(Excerpted passage)
◇ ◇ ◇
The journey of virtual reality technology has many ups and downs. The technology seems to be struggling to gain traction among tech enthusiasts and regular consumers alike.
Currently, VR is heavily associated with video games. Many VR headsets are marketed towards gamers. Some even come with matching game controllers. It’s easy to understand why this technology is pushed to the gaming community. It provides an immersive experience that many gamers enjoy.
But VR has many potential real-world uses outside of gaming. And if more people knew about it, they’ll likely be more attracted to the technology and understand how valuable it can be. Here are some areas where VR is very beneficial:
The pandemic has put a stop to leisure traveling. And it seems that this will go on for much longer. One way to experience traveling without actually going outside is through VR. There are VR apps where you can see tourist destinations in 360 degrees. Even services like hotels and airlines provide tours of their facilities using VR. Many of them even hire video production companies. And they produce movie-quality videos that will attract tourists and encourage them to book these hotels and airlines for future travels.
The ability to access places through VR is beneficial. For example, if you plan an overseas trip for when the pandemic is over, you can have a quick visit to your desired destinations to decide on your itinerary.
VR has a wide variety of uses in the field of healthcare.
This technology can be used in training programs. Students can use VR to learn about the anatomy of a human in more detail. The visual stimuli will help students improve retention of information. VR can also be used to train medical practitioners in surgery. The technology will serve as a simulator where students can learn how to execute procedures. This same simulator can also help surgeons rehearse and recall their knowledge of different procedures. One meta-analysis study found that people who learned through VR demonstrated improved learning and accuracy in medical practice.
VR can also be used to help patients relax. For instance, patients who need to stay awake during a survey are given VR headsets where they can explore beaches, forests, and other natural environments. One study found that 80% of patients who wore headsets during their surgeries reported less pain, while 73% were less anxious.
VR is also used in the field of mental health. The most common professional use of this technology is in exposure therapy. For instance, VR can be used to help veterans overcome their PTSD. Through a VR headset, a veteran will be exposed to the source of their disorder, such as a battlefield. The therapist will accompany them in the room and provide relaxation techniques to help the veteran adapt to the stress brought by that location. This technology can also help in phobia treatment, such as fear of flights and fear of flying.
◇ ◇ ◇
(Apply what you read)
- 1) In the VR article, starting with "The ability to" and going on through "field of healthcare.", what does that stretch read like if you swap "healthcare" for "medicine"?
- 2) Answer these questions from the VR article:
(a) What kind of companies do many hotels and airlines hire?
(b) What percentage of patients who wore headsets during their surgeries reported less pain?
(c) What is the most common professional use of VR in mental health?

(Material provided)
◇ ◇ ◇
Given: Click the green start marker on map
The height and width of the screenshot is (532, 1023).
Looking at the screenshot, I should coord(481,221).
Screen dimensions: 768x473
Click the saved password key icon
◇ ◇ ◇
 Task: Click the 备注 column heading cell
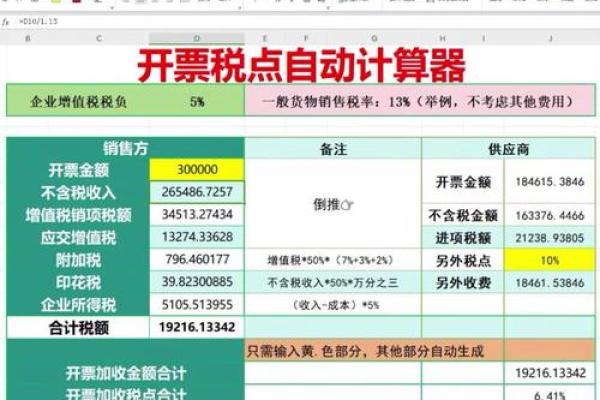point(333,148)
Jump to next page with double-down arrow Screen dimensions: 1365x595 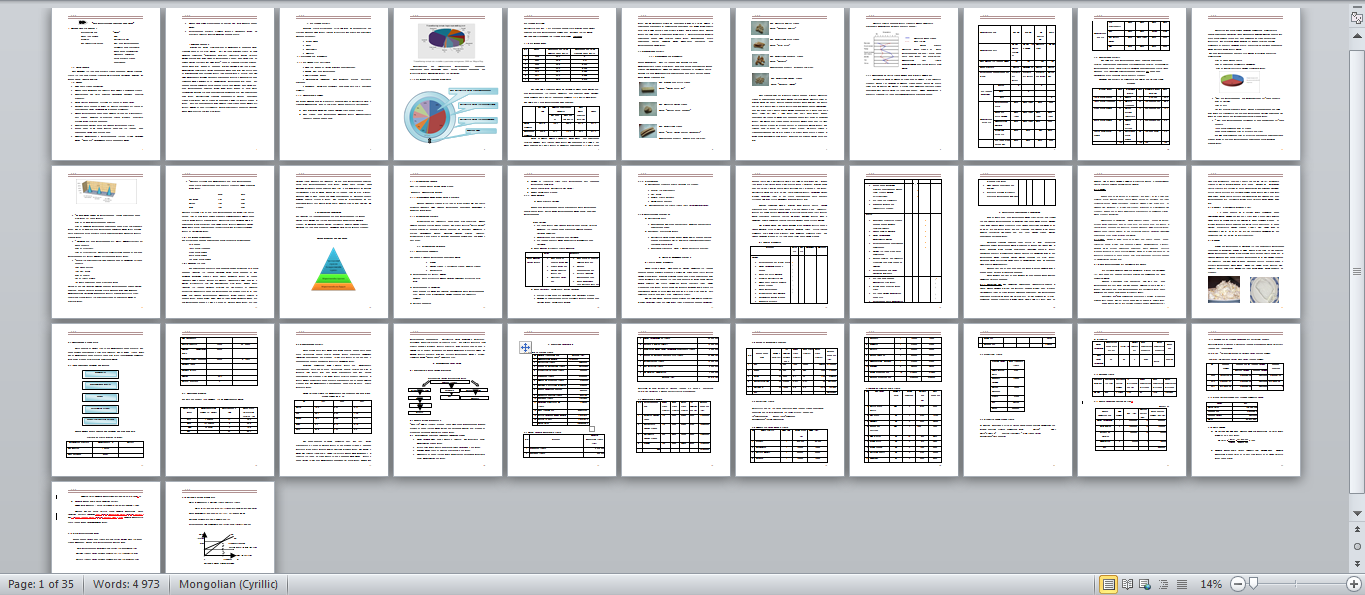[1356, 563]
◇ ◇ ◇
(Solutions for each task)
- 1)
The ability to access places through VR is beneficial. For example, if you plan an overseas trip for when the pandemic is over, you can have a quick visit to your desired destinations to decide on your itinerary.
VR has a wide variety of uses in the field of medicine.

- 2)
(a) Video production companies.
(b) 80%.
(c) Exposure therapy.